EXERCISE DIRECTIONS
Hand back each record exactly as you find it.

DATASET CONTENT
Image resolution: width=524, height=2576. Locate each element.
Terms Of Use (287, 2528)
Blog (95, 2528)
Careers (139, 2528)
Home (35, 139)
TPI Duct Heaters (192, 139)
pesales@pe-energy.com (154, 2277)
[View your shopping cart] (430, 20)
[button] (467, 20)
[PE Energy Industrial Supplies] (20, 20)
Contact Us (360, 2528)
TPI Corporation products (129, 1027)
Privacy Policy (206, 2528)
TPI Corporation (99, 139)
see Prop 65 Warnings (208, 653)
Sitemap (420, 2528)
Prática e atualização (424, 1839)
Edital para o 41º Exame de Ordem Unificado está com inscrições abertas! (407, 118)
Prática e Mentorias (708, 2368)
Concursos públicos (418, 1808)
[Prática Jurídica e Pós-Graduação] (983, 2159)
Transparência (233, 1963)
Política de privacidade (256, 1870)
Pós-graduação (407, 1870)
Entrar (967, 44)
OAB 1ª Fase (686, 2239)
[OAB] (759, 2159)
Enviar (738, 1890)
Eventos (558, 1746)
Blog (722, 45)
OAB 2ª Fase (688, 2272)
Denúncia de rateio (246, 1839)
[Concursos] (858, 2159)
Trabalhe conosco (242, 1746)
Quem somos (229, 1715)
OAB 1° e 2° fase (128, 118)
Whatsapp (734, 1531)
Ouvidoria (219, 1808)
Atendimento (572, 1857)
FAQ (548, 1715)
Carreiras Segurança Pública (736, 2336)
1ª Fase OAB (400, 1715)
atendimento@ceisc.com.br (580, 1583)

SOLUTION TO THE EXERCISE
Image resolution: width=524, height=2576. Locate each element.
Terms Of Use (287, 2528)
Blog (95, 2528)
Careers (139, 2528)
Home (35, 139)
TPI Duct Heaters (192, 139)
pesales@pe-energy.com (154, 2277)
[View your shopping cart] (430, 20)
[button] (467, 20)
[PE Energy Industrial Supplies] (20, 20)
Contact Us (360, 2528)
TPI Corporation products (129, 1027)
Privacy Policy (206, 2528)
TPI Corporation (99, 139)
see Prop 65 Warnings (208, 653)
Sitemap (420, 2528)
Prática e atualização (424, 1839)
Edital para o 41º Exame de Ordem Unificado está com inscrições abertas! (407, 118)
Prática e Mentorias (708, 2368)
Concursos públicos (418, 1808)
[Prática Jurídica e Pós-Graduação] (983, 2159)
Transparência (233, 1963)
Política de privacidade (256, 1870)
Pós-graduação (407, 1870)
Entrar (967, 44)
OAB 1ª Fase (686, 2239)
[OAB] (759, 2159)
Enviar (738, 1890)
Eventos (558, 1746)
Blog (722, 45)
OAB 2ª Fase (688, 2272)
Denúncia de rateio (246, 1839)
[Concursos] (858, 2159)
Trabalhe conosco (242, 1746)
Quem somos (229, 1715)
OAB 1° e 2° fase (128, 118)
Whatsapp (734, 1531)
Ouvidoria (219, 1808)
Atendimento (572, 1857)
FAQ (548, 1715)
Carreiras Segurança Pública (736, 2336)
1ª Fase OAB (400, 1715)
atendimento@ceisc.com.br (580, 1583)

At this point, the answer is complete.